Required work:
Only the lines with the string "circle" are needed; return each of them from the entries below.

(Data entries)

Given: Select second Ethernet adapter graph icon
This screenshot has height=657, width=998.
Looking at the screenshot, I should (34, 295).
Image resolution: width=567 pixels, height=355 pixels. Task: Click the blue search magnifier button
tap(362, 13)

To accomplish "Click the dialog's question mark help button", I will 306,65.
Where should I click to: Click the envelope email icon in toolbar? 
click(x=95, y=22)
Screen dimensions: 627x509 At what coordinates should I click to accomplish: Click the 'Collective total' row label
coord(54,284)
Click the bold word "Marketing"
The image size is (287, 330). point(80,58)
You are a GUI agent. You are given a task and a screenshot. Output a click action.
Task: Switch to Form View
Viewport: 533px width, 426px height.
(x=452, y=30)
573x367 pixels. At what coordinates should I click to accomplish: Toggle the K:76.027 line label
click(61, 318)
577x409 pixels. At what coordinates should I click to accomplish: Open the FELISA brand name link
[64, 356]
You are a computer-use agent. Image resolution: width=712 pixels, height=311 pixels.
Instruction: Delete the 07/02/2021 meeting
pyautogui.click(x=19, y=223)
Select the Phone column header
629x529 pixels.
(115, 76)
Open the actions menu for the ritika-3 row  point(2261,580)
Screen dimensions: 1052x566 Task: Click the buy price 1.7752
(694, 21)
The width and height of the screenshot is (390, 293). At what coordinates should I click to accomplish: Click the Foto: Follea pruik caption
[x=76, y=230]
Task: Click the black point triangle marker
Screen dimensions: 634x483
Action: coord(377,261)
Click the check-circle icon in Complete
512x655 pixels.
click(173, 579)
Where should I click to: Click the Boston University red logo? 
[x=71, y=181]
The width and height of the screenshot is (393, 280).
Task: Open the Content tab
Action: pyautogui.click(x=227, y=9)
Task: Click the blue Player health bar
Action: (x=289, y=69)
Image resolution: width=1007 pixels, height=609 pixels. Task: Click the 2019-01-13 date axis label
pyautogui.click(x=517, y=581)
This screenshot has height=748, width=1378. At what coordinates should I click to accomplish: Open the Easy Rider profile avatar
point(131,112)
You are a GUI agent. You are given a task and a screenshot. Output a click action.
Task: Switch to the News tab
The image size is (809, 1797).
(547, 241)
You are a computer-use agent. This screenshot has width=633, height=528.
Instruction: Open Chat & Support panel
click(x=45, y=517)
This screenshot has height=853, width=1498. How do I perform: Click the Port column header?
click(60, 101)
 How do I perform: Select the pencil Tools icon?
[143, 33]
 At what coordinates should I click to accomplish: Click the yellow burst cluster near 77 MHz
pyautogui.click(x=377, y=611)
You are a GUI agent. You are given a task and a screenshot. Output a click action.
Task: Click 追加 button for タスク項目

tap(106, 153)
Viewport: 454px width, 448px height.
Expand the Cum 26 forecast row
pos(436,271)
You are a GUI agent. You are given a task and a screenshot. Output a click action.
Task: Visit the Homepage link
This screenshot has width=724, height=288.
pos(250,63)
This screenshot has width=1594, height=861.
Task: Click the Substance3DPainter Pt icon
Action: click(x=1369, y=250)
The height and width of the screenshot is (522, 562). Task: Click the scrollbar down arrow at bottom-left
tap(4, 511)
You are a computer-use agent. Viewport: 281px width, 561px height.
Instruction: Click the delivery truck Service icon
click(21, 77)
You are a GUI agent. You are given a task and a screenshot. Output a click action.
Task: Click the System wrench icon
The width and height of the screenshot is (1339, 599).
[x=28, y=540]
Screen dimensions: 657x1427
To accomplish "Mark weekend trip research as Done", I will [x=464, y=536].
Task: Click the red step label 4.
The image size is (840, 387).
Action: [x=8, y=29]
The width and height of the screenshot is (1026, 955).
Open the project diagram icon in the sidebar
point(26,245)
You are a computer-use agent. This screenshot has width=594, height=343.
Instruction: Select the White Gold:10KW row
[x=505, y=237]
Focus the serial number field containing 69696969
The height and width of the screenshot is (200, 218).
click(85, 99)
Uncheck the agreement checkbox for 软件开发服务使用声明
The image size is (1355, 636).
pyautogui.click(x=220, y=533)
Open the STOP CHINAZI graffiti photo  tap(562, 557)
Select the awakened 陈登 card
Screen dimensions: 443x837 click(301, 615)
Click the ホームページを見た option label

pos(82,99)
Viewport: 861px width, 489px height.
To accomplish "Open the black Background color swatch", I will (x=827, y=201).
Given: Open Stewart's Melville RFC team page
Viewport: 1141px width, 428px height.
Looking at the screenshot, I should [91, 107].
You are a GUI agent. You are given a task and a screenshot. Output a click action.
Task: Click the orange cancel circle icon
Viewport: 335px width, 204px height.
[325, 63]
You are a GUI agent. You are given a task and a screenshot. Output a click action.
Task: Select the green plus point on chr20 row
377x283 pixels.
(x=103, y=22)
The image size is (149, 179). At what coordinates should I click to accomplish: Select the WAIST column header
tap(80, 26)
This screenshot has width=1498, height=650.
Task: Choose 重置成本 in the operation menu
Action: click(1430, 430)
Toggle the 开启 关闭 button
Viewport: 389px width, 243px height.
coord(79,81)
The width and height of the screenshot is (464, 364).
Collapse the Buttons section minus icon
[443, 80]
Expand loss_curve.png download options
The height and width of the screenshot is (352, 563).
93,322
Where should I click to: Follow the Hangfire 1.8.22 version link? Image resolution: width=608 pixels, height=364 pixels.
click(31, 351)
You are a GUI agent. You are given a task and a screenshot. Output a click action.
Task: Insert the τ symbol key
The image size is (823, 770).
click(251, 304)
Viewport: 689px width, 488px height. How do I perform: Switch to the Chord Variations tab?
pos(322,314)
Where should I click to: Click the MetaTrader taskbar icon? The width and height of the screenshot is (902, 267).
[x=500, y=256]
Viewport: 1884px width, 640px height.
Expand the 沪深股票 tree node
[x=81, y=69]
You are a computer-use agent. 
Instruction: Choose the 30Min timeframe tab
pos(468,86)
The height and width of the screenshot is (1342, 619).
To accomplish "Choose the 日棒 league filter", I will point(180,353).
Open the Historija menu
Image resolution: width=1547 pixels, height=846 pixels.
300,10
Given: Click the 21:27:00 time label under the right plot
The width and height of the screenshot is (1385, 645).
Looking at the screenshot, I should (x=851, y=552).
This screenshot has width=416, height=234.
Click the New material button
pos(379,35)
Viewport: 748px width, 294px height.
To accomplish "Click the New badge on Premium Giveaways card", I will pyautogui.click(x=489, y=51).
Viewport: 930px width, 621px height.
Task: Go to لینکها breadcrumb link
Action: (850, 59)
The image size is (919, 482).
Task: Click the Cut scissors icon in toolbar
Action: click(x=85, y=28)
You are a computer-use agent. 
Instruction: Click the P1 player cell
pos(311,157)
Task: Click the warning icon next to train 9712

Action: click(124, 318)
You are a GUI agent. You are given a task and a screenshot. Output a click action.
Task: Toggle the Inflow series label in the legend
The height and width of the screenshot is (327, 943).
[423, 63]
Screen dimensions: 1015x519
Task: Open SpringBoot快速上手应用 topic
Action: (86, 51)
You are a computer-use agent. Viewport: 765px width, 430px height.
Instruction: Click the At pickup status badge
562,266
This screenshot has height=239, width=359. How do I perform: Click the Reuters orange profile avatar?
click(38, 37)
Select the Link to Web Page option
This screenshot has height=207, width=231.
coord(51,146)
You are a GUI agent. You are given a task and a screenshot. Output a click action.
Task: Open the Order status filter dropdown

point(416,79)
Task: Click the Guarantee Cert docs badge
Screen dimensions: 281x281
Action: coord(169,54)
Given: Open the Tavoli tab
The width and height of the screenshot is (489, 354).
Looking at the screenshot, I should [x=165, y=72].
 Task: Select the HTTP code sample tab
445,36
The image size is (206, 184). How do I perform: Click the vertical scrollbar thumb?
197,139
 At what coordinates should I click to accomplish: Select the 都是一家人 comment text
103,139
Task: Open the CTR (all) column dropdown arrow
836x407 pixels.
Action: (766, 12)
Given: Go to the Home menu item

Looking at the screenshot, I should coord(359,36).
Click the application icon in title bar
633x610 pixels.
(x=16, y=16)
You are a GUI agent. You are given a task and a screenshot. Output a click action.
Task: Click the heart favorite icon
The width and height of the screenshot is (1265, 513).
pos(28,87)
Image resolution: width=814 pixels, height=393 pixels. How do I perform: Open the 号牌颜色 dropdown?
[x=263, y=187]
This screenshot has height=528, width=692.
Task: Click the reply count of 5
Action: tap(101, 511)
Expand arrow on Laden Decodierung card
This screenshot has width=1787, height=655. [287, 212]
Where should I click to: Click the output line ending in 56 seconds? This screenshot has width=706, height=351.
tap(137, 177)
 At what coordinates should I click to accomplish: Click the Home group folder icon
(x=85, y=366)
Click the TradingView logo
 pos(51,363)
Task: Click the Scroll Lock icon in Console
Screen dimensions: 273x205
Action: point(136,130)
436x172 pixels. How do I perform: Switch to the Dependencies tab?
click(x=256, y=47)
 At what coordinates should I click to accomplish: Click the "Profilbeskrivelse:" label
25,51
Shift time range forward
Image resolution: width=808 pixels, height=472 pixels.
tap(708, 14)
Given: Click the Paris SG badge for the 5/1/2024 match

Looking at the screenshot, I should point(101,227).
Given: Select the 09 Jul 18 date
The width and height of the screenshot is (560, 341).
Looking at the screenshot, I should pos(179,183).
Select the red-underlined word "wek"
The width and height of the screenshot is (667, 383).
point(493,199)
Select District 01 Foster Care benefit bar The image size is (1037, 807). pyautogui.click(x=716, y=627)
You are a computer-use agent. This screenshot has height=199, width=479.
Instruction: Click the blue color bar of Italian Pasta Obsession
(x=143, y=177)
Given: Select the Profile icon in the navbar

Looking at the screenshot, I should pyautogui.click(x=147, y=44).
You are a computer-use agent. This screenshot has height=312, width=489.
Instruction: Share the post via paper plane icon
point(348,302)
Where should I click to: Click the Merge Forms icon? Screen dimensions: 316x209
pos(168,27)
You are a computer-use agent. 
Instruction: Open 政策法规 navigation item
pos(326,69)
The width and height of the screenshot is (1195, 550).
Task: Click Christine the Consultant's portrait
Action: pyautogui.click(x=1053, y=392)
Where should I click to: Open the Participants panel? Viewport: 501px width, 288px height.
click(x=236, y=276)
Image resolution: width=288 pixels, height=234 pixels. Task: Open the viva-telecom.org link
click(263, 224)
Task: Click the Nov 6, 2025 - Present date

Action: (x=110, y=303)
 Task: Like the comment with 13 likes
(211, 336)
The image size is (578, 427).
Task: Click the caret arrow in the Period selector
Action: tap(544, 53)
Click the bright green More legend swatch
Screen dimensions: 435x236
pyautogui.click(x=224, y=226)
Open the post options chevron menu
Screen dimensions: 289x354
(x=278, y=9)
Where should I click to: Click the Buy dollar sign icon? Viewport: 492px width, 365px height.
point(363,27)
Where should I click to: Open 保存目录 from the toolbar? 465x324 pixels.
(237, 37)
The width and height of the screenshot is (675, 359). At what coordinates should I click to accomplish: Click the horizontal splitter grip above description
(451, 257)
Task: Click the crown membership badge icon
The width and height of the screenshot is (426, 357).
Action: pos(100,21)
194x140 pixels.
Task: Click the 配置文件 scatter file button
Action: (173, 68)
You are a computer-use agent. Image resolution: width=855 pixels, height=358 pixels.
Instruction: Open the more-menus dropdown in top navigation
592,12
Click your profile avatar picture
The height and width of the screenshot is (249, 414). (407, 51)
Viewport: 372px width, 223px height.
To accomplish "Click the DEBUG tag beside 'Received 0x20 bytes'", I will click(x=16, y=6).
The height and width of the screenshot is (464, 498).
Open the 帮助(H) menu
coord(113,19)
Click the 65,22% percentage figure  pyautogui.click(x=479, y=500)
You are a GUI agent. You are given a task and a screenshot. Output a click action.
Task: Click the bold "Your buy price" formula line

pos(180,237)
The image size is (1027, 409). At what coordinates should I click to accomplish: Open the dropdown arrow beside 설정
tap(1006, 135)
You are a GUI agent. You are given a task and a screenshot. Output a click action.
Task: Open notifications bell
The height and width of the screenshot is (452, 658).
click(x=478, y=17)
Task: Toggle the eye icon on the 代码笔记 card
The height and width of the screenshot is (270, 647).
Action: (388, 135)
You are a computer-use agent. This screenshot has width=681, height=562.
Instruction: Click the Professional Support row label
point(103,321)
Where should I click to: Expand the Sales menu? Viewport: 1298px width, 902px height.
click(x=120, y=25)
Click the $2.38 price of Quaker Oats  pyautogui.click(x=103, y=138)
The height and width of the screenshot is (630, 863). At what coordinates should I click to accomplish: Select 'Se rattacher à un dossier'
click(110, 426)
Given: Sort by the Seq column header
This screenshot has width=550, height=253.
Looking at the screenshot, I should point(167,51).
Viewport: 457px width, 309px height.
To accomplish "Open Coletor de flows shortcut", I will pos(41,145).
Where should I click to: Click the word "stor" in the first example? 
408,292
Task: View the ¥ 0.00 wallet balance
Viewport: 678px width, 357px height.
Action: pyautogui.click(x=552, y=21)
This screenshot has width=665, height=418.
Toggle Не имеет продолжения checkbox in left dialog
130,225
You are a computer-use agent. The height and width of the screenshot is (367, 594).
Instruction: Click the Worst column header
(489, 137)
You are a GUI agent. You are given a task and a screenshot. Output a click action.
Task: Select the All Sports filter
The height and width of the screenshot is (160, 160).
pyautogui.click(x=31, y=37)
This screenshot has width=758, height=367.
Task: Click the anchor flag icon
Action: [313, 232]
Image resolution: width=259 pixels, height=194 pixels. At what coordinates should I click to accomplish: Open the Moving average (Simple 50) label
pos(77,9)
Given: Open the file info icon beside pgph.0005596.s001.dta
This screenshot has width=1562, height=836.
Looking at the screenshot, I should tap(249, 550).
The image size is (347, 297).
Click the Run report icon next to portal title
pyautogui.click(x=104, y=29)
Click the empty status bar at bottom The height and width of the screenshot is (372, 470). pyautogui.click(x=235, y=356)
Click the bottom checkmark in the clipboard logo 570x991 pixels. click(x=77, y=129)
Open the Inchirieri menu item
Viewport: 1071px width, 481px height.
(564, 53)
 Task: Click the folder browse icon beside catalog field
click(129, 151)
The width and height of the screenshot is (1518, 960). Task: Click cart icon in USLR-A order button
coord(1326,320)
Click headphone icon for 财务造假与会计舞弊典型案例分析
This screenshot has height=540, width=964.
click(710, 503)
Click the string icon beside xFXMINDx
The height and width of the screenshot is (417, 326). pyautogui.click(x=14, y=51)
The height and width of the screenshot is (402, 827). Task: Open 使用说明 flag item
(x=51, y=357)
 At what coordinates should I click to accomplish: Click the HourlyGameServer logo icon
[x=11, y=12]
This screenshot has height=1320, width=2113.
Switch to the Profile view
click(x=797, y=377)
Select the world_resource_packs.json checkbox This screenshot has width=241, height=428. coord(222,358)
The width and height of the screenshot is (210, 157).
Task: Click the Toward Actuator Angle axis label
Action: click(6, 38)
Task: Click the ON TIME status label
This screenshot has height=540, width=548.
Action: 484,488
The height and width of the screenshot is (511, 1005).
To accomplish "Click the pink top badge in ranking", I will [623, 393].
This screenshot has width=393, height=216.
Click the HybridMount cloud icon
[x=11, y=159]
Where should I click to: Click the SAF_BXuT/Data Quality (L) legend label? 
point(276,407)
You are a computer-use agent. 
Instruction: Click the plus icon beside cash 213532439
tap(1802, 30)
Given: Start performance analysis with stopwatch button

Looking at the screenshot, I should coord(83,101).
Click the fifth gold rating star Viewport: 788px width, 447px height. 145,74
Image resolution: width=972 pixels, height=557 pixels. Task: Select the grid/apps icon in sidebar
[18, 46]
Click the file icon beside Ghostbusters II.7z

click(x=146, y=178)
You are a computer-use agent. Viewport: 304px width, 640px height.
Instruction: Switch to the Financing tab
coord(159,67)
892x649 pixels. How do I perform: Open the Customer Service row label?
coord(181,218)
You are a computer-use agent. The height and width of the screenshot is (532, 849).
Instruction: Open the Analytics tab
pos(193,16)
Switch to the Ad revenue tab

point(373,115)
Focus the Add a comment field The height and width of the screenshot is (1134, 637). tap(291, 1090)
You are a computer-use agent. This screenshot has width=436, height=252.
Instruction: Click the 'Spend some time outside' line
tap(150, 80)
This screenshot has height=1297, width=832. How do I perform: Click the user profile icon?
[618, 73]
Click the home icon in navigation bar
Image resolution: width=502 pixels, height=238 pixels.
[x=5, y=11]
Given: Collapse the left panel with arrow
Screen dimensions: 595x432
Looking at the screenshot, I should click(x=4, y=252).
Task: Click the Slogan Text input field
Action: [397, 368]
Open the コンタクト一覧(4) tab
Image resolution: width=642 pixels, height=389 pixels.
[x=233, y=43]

Completed task:
Click the check-circle icon in Complete
Task: Click the orange cancel circle icon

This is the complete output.